Cet obscur militaire commence à faire parler de lui en avril 1974 lorsqu'il participe au renversement du premier président du Niger indépendant, Diori Hamani, par le général Seyni Kountché (mort au pouvoir en 1987).
Pas question de discuter avec des "bandits"
Le nom de Mamadou Tandja, membre de l'ethnie minoritaire kanouri, est, dès lors, associé à ce régime dont beaucoup de
Nigériens ont la nostalgie, les années qui l'ont suivi ayant été marquées par une instabilité politico-sociale et un appauvrissement dramatiques.
Sous Kountché, Mamadou
Tandja commence vraiment à goûter à la politique et au pouvoir, un virus dont il ne se débarrassera jamais: deux fois
préfet, ministre de l'Intérieur, ambassadeur du Niger au Nigeria.
Il est encore ministre de l'Intérieur de mars 1990 à mars 1991, dans le gouvernement du président Ali Saïbou. Cette fois on se souviendra surtout de lui pour la sanglante répression en mai 1990 d'une manifestation de Touareg à Tchintabaraden qui avait fait 63 morts. S'en suivirent quatre ans de rébellion touareg (1991-1995).

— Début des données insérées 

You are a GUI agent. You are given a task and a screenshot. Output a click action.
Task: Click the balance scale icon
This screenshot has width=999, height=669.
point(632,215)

La question touareg le poursuivra d'ailleurs jusqu'à la présidence : ces deux dernières années, l'ancien militaire à dû faire face à
une résurgence de cette rébellion avec l'apparition du Mouvement des Nigériens pour la Justice (MNJ). Pour le président, pas question de discuter avec des "bandits", dira-t-il souvent quand tout le monde, même le parlement, le pressait de
discuter.
Avant son accession en 1999 à la magistrature suprême, il avait tenté deux fois sa chance aux présidentielles en 1993 et en 1996.
Mamadou Tandja devait se retirer fin 2009
La troisième fut la bonne : le 22 décembre 1999, l'homme aux lunettes jaunes légèrement fumées devenait président et succédait au
commandant Daouda Mallam Wanké, au pouvoir depuis l'assassinat le 9 avril de la même année du président Ibrahim Baré Maïnassara.

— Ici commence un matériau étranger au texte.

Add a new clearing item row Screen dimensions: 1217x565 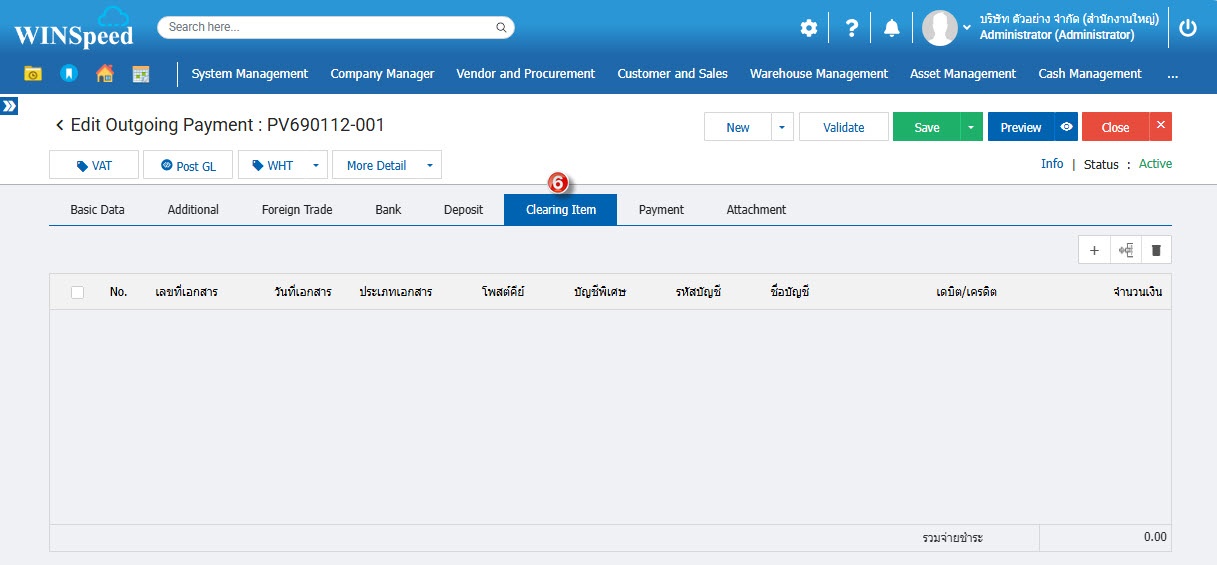tap(1094, 250)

Réélu facilement en décembre 2004, il avait battu au second tour avec 65,53% des voix le chef de file de l'opposition, le socialiste Mahamadou Issoufou. Celui-là même qui a
accusé son ancien rival d'avoir monté un coup d'Etat pour se maintenir au pouvoir, alors que constitutionnellement Mamadou Tandja devait se retirer fin 2009.
Il y a un "mystère Tandja", jugeait l'an passé un observateur: le pays est en paix depuis dix ans, l'économie s'est redressée, il a finalement commencé à parler avec les rebelles touareg, les relations avec l'ancienne puissance coloniale (la France) sont bonnes, "il aurait pu partir avec le sentiment du devoir accompli et entrer comme d'autres anciens présidents dans la catégorie des 'sages de l'Afrique'".